Belite Bio Launching Phase 3 Clinical Trial for Stargardt Disease Drug
Research News
The company’s drug is designed to reduce accumulation of toxins that cause vision loss.
The San Diego-based biopharmaceutical company Belite Bio is enrolling adolescent patients (ages 12-18) with Stargardt disease in DRAGON, its Phase 3 clinical trial for Tinlarebant, an emerging oral medication designed to slow disease progression and vision loss.
The company has initiated the Phase 3 clinical trial in the US, UK, Germany, Belgium, Switzerland, Hong Kong, Taiwan, and Australia. Approximately 60 patients are targeted for enrollment in the placebo-controlled study. To participate, subjects must have been clinically diagnosed with Stargardt disease and have at least one mutation identified in the ABCA4 gene.

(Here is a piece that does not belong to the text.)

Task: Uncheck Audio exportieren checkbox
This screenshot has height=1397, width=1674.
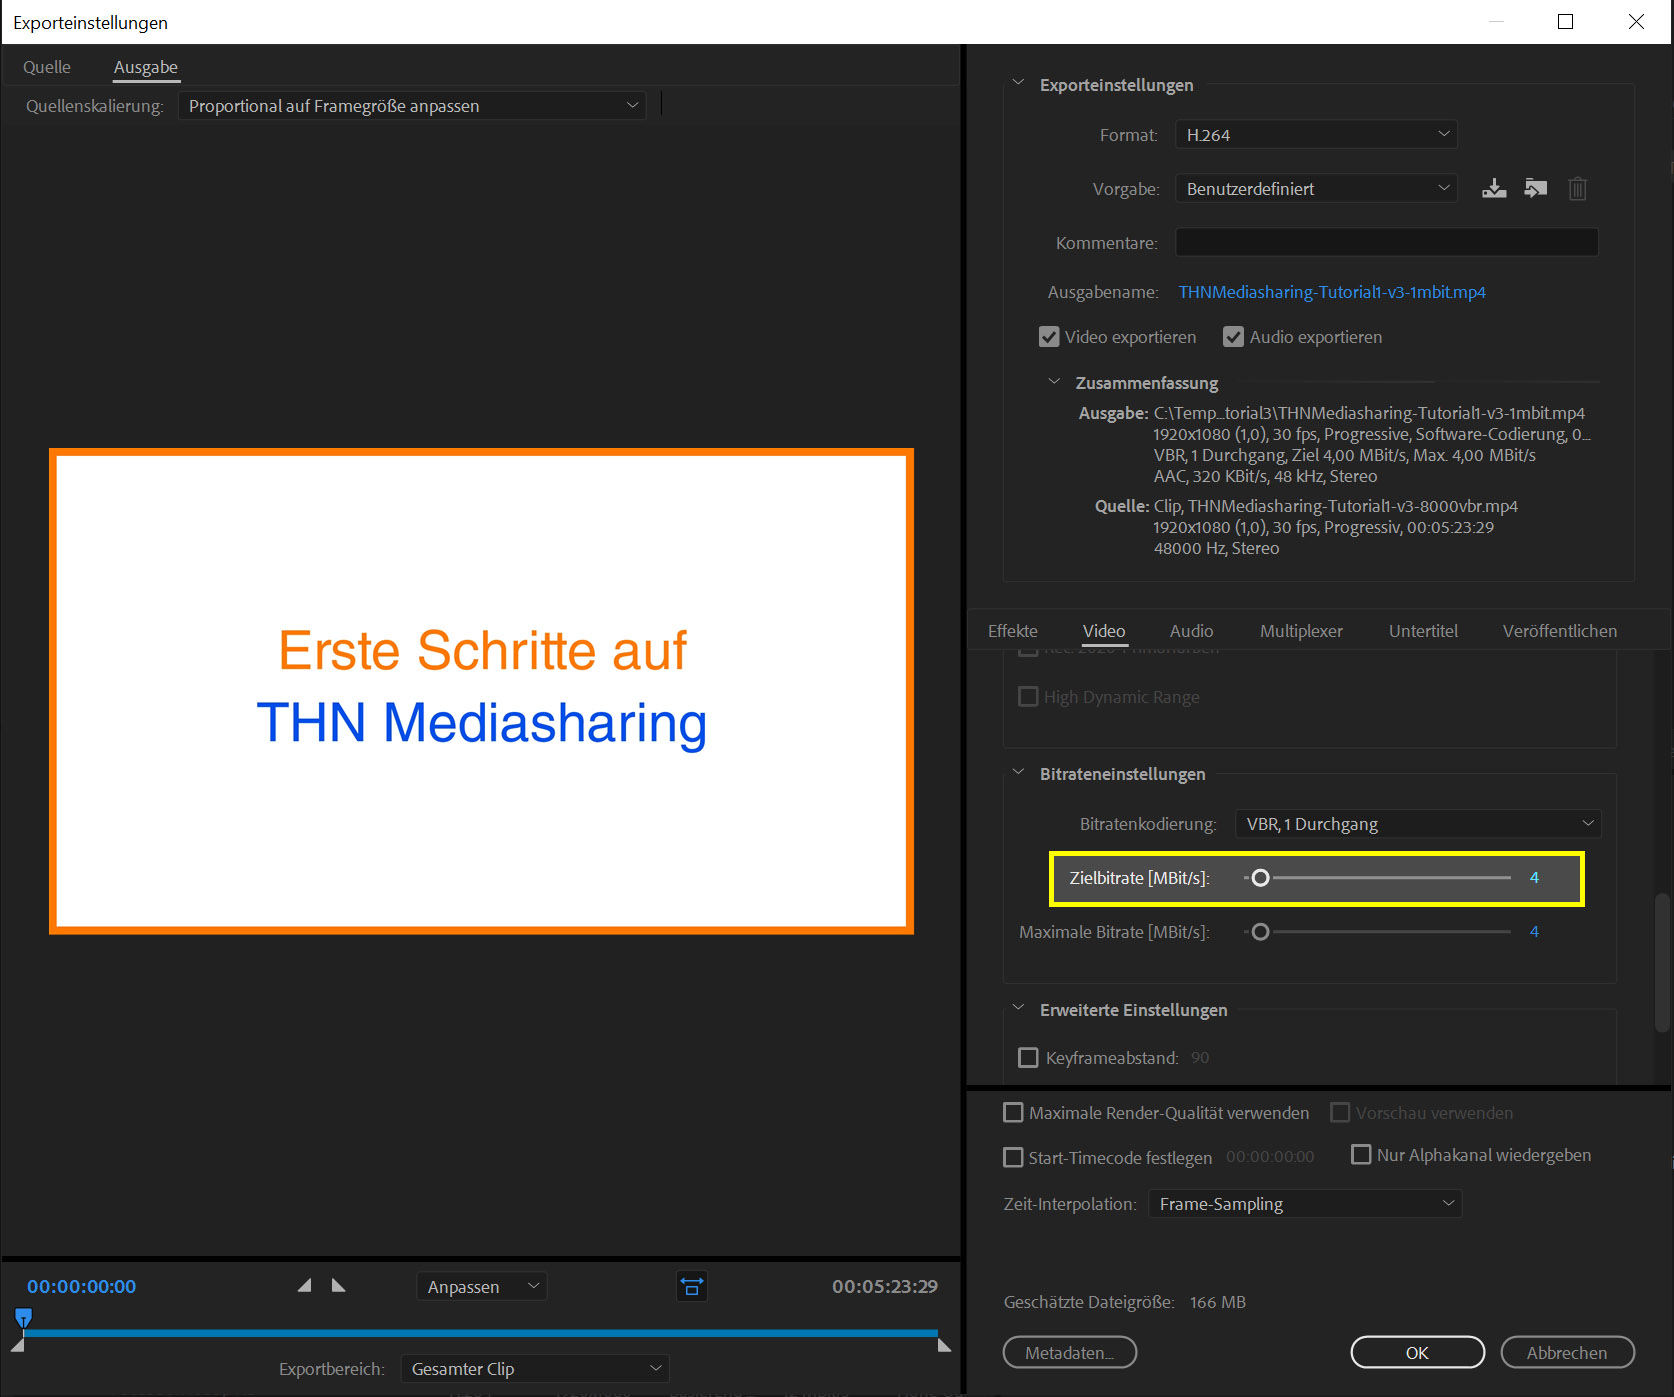Action: [1233, 337]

Tinlarebant is designed to inhibit a protein known as retinol binding protein 4 (RBP4) to reduce the uptake of vitamin A to the retina, thereby decreasing the production and accumulation of toxic vitamin A byproducts, which are the hallmark of Stargardt disease.
Stargardt disease is the leading cause of inherited macular degeneration, affecting approximately 30,000 people in the US and tens of thousands more around the world. The condition causes central vision loss and is usually diagnosed in children and young adults.
Belite Bio also plans to launch a Phase 2/3 clinical trial for Tinlarebant in the 4th quarter of 2022.